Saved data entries
============

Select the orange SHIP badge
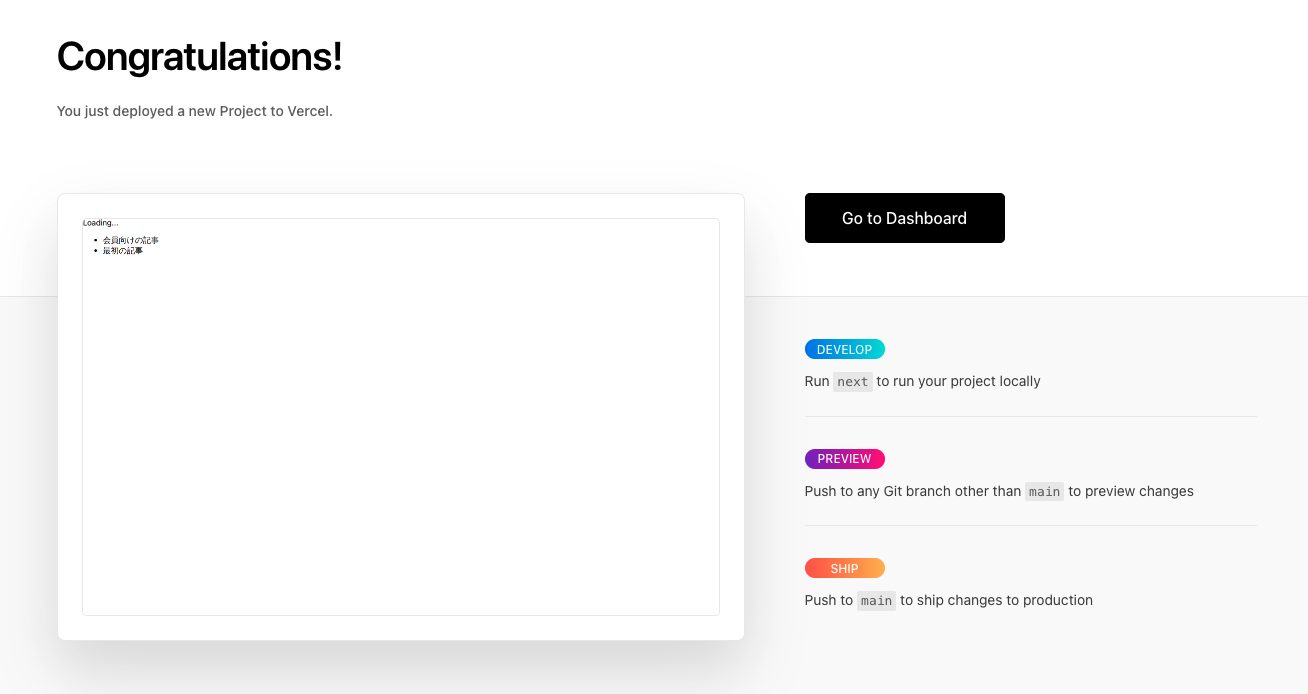The image size is (1308, 694). click(x=844, y=569)
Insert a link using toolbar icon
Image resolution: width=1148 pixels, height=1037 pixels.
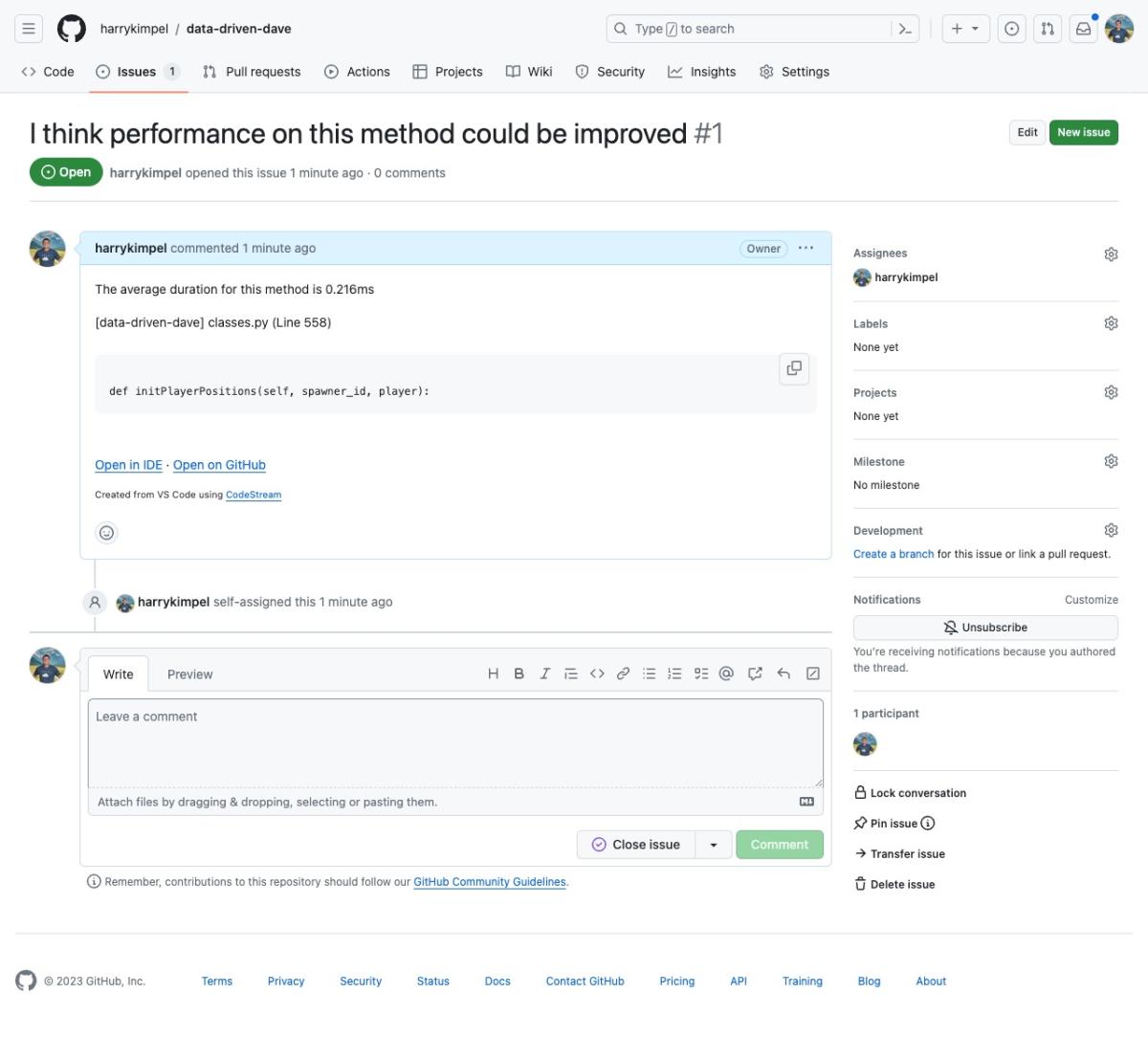(x=623, y=673)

============

* [Instructions to follow] Reproduce all of the material above word for word, leaving out the pictures.

* [Complete output]
Select the orange SHIP badge
The image size is (1308, 694). click(x=844, y=569)
Insert a link using toolbar icon
Image resolution: width=1148 pixels, height=1037 pixels.
(x=623, y=673)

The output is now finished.